Is a modified sine wave inverter bad for laptop adapters and other switchmode power supplies?

Statement of the problem

The most inexpensive way to create AC from DC is with a modified sine wave inverter. This is because the transistors in the H-Bridge are always all-the-way on, or all-the-way off. This means that the transistors are operating at their lowest power dissipation. It also means that the power rating of the semiconductors and the size of the heat sink can be minimized.

The waveform looks like this:
modified sine
This waveform differs from a square wave by having a gap at zero volts on every zero crossing. This has the effect of throwing more power into the fundamental frequency without losing power in the switching transistors.

This makes it easier on motors than a pure square wave, but they still suffer from about 30% of the power being dissipated as heat. So motors and compressors shouldn't be run on modified sine wave. Motors and compressors will run, just not as efficiently.
You might look at this as a very bad approximation of a sine wave, but it is hands-down better than a square wave.

Switching power supplies

So what effect does the modified sine waveform have on modern switchnmode power supplies, such as laptop adapters? Well, it turns out that the first thing that a modern power supply does is rectify the AC to DC and filter it. When you are using a pure sinewave source, the full-wave rectified waveform looks like this:
Waveform from a full wave rectified plug-in AC/DC transformer adaptor
You can see that a lot of filtering has to be done in order to make this like the DC. Here is an example of using a capacitor to smooth out the pure sine wave.

filtered rectified sine wave

This is what a modified sine wave looks like when full-wave rectified:

rectified modified sine
Here is my idea of what the modified sine wave would look like when filtered by a capacitor. It doesn't include
the effect of the RC time constant, which would round the edges.
filtered modified rectified

As you can see, the "DC" from a modified sine wave is maybe even better than the sine wave version.
The switching circuit in a SMPS power supply can use this just as it can use a sine wave, without loss of efficiency.

What about power factor corrected power supplies?

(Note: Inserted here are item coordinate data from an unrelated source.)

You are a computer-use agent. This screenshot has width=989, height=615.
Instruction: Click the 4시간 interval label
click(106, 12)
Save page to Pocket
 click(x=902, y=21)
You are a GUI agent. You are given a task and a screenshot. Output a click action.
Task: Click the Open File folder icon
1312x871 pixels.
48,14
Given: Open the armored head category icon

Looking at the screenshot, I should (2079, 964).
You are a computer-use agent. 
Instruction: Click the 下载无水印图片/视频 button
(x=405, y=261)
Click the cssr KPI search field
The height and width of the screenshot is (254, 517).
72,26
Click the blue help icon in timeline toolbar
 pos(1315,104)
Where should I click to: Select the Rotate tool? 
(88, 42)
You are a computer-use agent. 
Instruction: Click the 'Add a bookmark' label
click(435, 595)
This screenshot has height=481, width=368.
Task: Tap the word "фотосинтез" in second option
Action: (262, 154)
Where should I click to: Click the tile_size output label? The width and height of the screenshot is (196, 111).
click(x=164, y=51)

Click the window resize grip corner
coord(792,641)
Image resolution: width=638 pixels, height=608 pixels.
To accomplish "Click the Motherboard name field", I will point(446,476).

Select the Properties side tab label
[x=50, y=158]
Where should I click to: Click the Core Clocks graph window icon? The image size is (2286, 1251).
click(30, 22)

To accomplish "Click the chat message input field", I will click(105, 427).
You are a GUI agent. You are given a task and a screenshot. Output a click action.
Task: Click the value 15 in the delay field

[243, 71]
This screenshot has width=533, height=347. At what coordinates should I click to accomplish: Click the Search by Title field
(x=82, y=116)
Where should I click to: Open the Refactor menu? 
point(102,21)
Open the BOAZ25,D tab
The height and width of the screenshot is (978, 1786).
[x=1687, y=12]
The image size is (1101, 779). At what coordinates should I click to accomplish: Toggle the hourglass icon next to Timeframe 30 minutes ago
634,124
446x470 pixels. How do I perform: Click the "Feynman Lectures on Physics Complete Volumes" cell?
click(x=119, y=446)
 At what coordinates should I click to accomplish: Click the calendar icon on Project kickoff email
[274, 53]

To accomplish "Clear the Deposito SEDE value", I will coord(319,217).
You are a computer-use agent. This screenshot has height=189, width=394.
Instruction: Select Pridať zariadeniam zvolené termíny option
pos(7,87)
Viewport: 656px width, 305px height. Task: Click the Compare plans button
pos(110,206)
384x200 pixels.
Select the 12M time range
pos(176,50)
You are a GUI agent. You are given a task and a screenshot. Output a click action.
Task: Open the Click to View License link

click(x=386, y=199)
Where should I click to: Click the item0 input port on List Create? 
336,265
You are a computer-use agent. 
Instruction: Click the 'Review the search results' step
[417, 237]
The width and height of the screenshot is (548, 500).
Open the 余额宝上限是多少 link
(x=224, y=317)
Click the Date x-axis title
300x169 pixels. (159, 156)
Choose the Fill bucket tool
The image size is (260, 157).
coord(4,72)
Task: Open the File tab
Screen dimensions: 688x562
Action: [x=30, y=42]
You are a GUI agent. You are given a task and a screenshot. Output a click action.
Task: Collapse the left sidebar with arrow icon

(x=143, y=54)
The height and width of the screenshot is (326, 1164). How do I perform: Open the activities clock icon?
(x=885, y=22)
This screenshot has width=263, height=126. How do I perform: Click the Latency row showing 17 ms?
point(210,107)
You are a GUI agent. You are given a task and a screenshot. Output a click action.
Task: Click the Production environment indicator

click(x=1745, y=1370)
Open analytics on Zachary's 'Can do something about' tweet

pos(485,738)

Larger power supplies are typically power factor corrected. Power Factor correction tries to draw a sine wave from the mains, to prevent distortions in the mains supply. There are a number of ways to do this and I haven't yet evaluated the effect on a modified sine wave "mains." What I do know is that in the 23 years I have been in the power supply business I haven't heard any complaints of short life, nor have I seen modified sine wave inverters or the power supplies they are driving face premature failure.

What about audio noise?


I have heard complaints about audio noise on laptop audio systems due to the harmonics present in the modified sine wave. The power supplies themselves usually filter this out, and well designed audio circuits are very immune to noise on the power input, but it sometimes happens.